Miner's Memorial Day and Reds in the Woods were a huge success.  Next year we plan to coordinate with the Courtenay and District Labour Council to include Reds in the Woods in the program for Miner's Memorial Day.  We are confident that this event will grow every year.

Mike Palecek's Speech at Ginger's Grave

Sisters and brothers,

Ginger Goodwin was a trade unionists, an anti-war activist and above all a socialist.  But, there is something else that I think is often overlooked.  Ginger Goodwin was a martyr of one of the greatest fights, one of the greatest victories of the North American working class.  He was a martyr of the fight for the eight hour day.  Ginger Goodwin led the first strike for the eight hour day in Canadian history and he paid for it with his life.
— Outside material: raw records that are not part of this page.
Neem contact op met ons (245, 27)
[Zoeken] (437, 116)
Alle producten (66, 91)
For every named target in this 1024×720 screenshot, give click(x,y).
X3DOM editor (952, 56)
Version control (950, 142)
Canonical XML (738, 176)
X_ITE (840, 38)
In fact, many people paid for our rights with their lives.  Some died on the picket line, some were hanged in Chicago and some like Ginger Goodwin were hunted down and shot.Miner’s Memorial Day

And now, almost 90 years later all of the rights that Ginger Goodwin, Joe Naylor and their comrades fought for are being taken away.  The eight hour day no longer exists for most workers in this province.  It's time we send a message to Ottawa and Victoria: we fought to get these rights and we'll fight to keep them! (Applause)

Because every time a construction worker is forced to put in a twelve hour day on a job site, it's another bomb in Haymarket Square.  Every time a worker in the fast food industry is forced to take a second or a third job to pay the bills, it's another noose around the necks of the Chicago Martyrs.  And every time a worker is forced to sign one of Gordon Campbell's averaging agreements, it's another bullet in the body of Ginger Goodwin and it's time we responded as such. (Applause)
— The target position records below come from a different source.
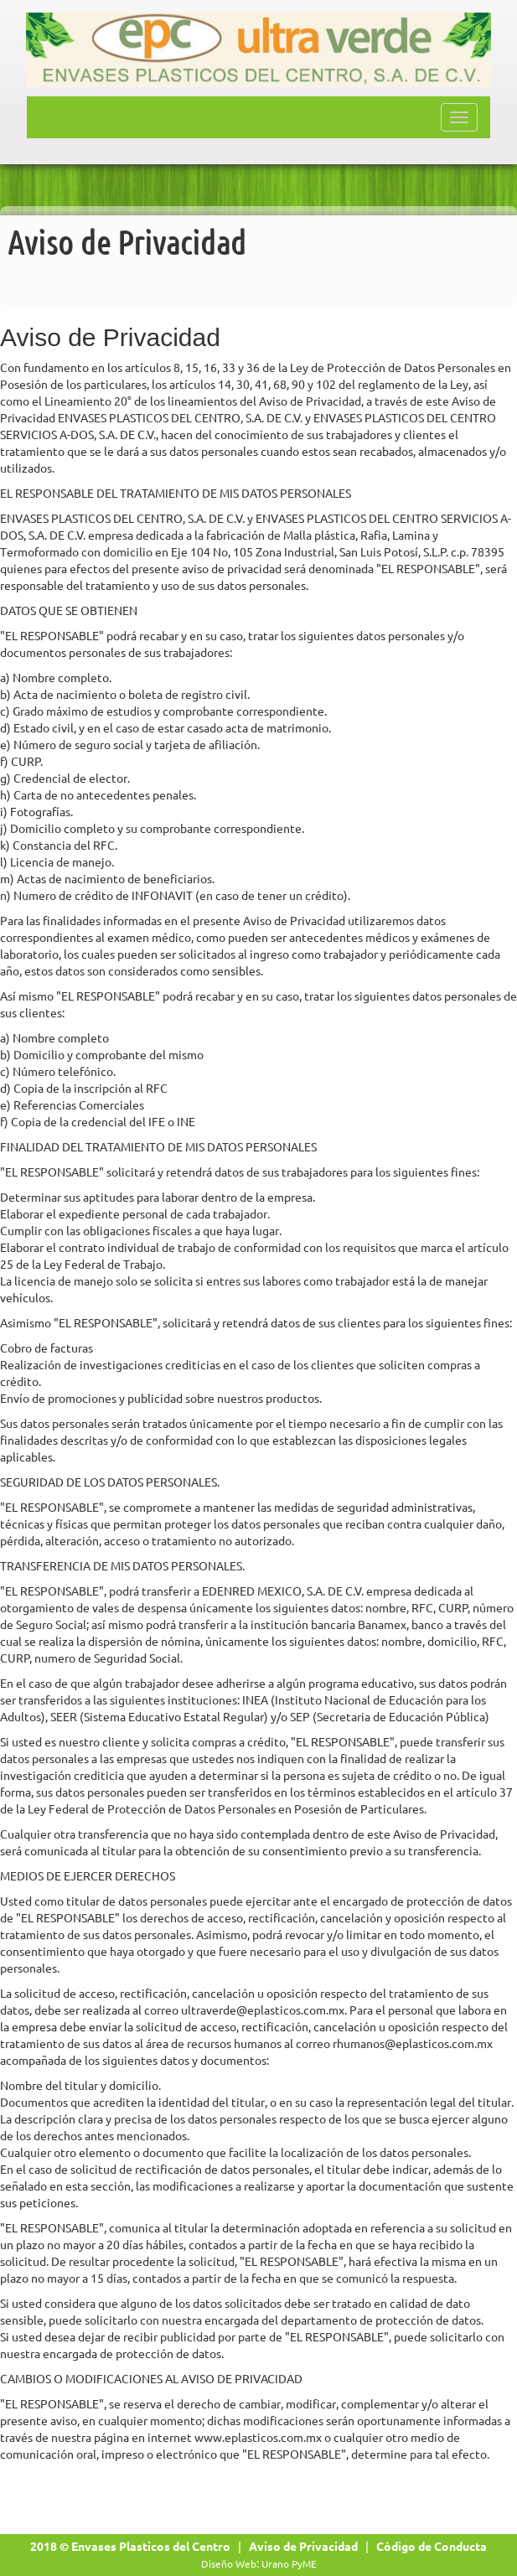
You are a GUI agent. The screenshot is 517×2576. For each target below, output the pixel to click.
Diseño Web (228, 2563)
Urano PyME (289, 2563)
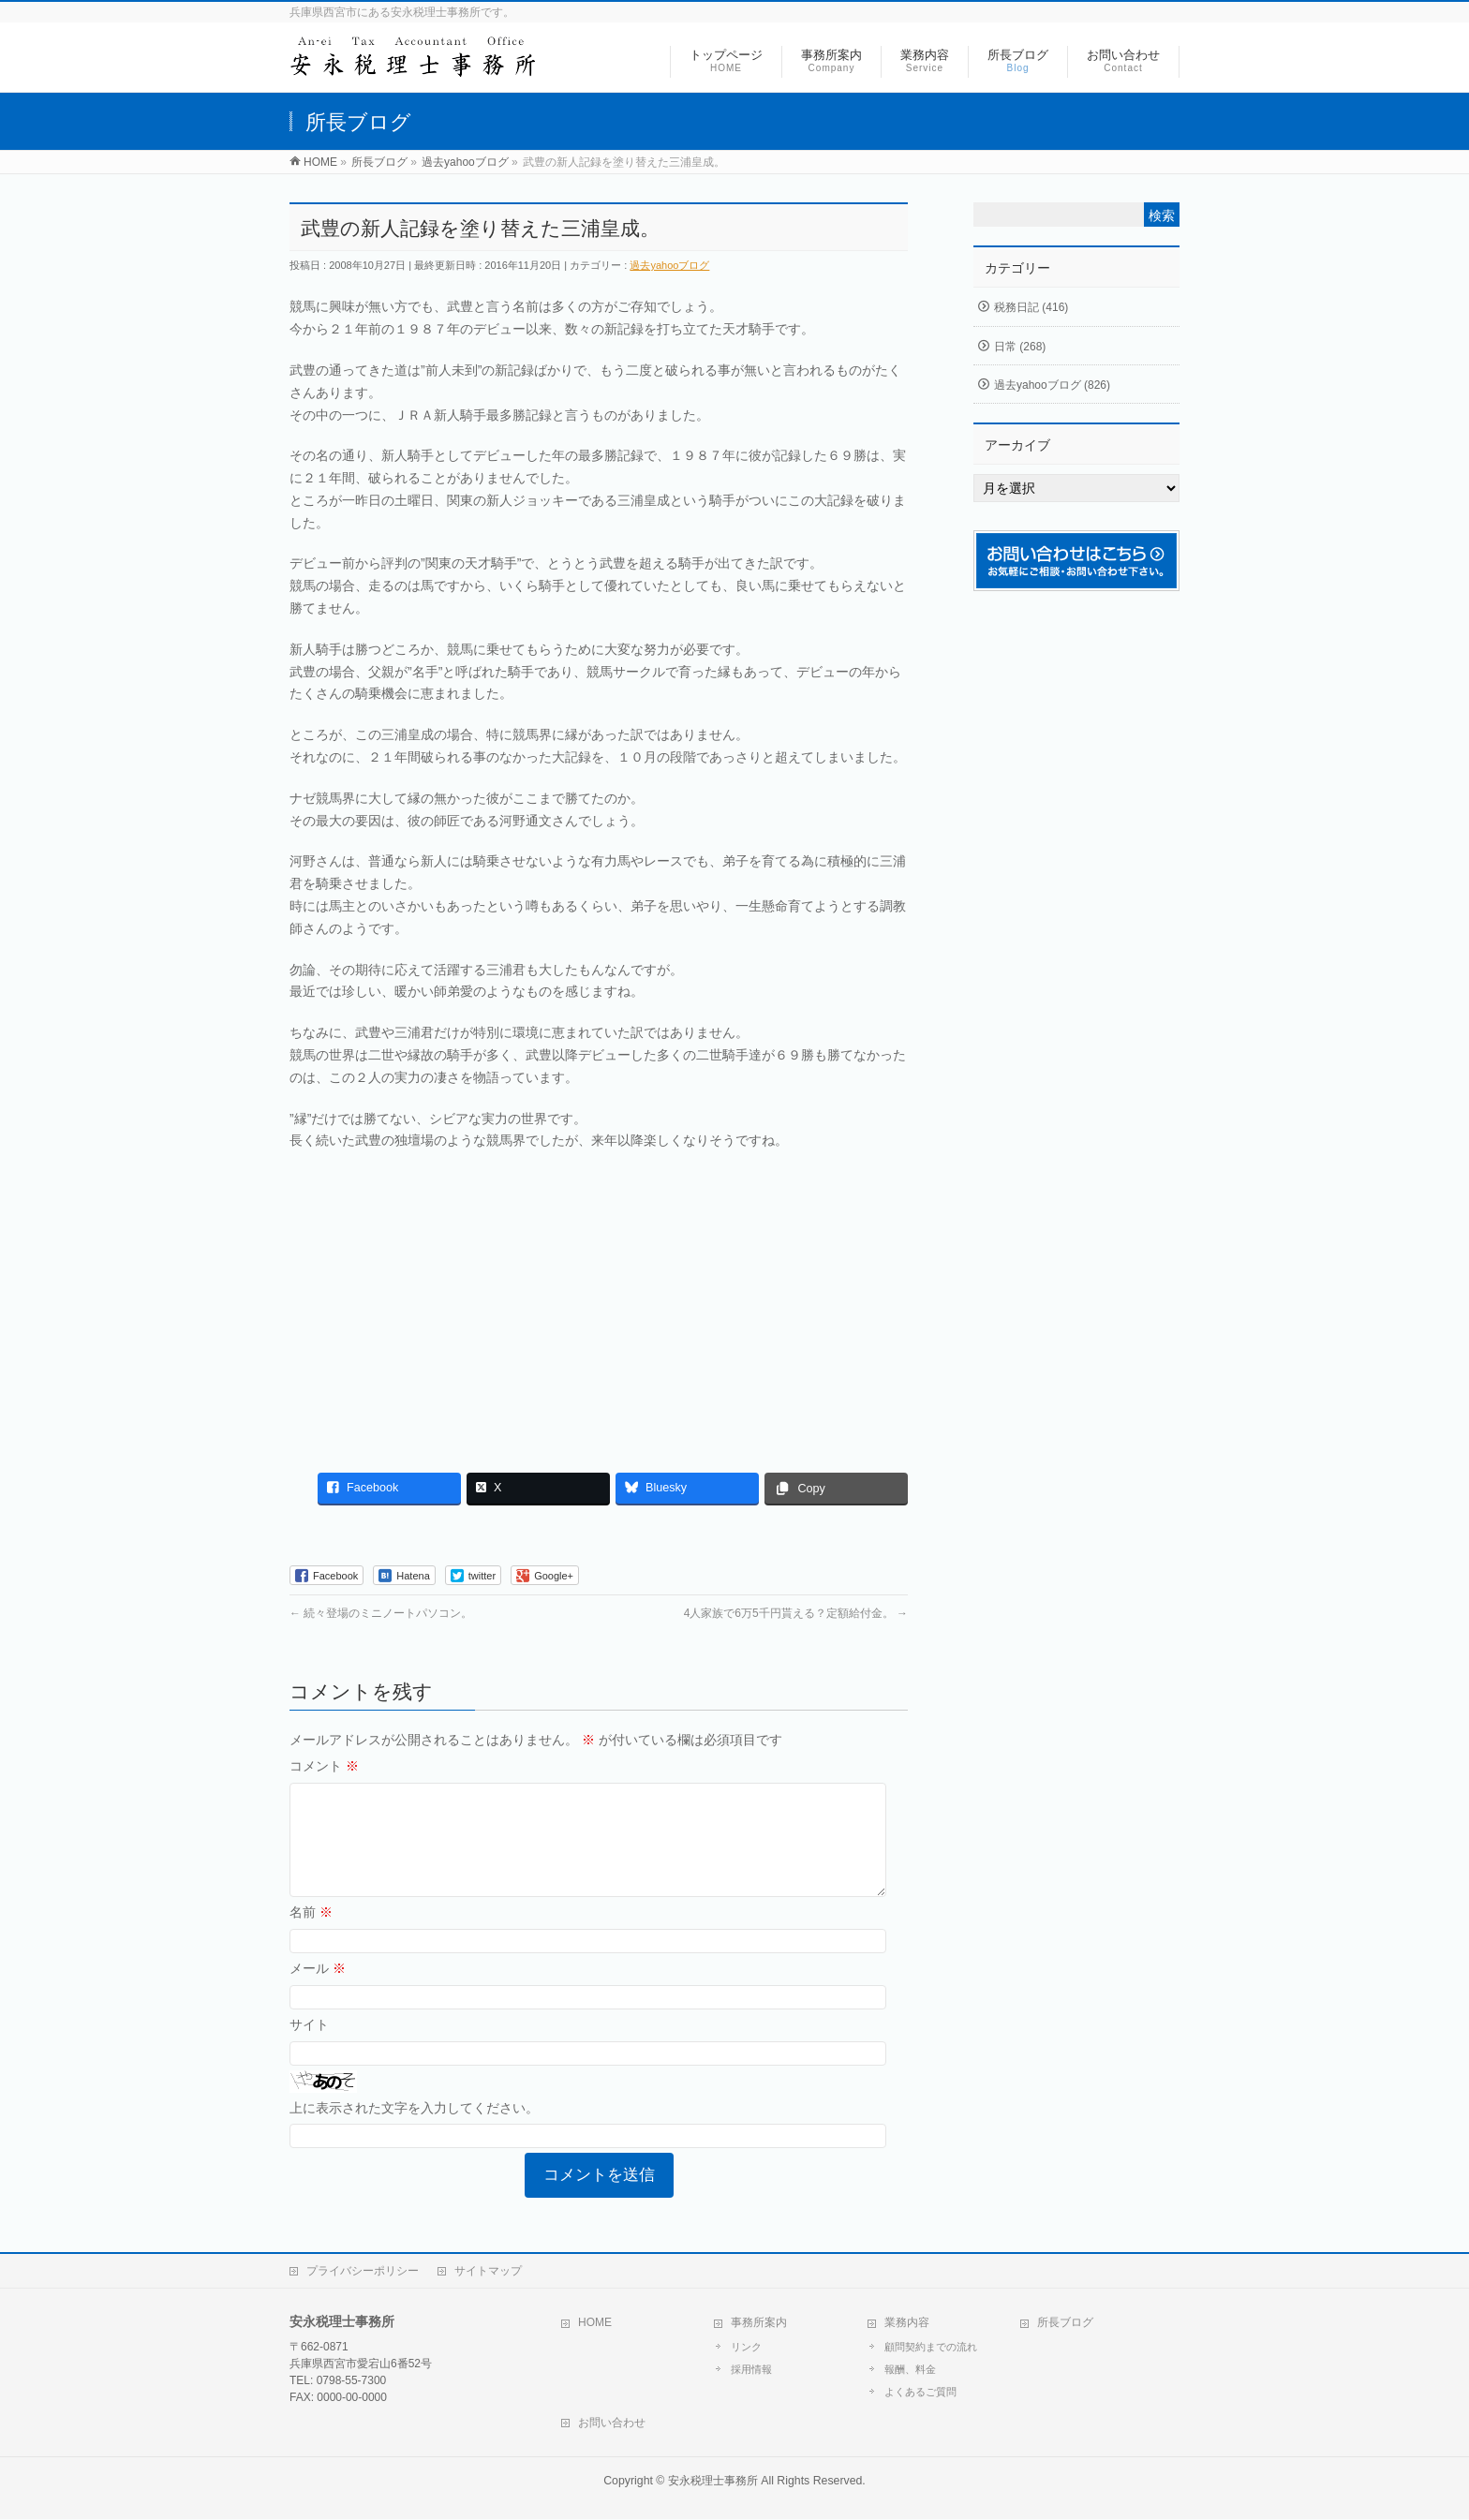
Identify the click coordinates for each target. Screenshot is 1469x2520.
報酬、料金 (910, 2370)
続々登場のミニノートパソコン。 (380, 1613)
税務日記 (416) (1031, 307)
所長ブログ (1065, 2323)
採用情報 (751, 2370)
But while Ginger Godwin and his comrades fought for every reform, for every scrap, for every improvement in working conditions, they did so with the understanding and the explanation that we haven't really won anything until we've overthrown capitalism. (Applause)

And this is the most important thing to remember and the biggest lesson we can take home this weekend.  It's time we achieve Ginger Goodwin's real dream.

Let's take back our eight hour day and let's send this rotten capitalist system into the history books where it belongs!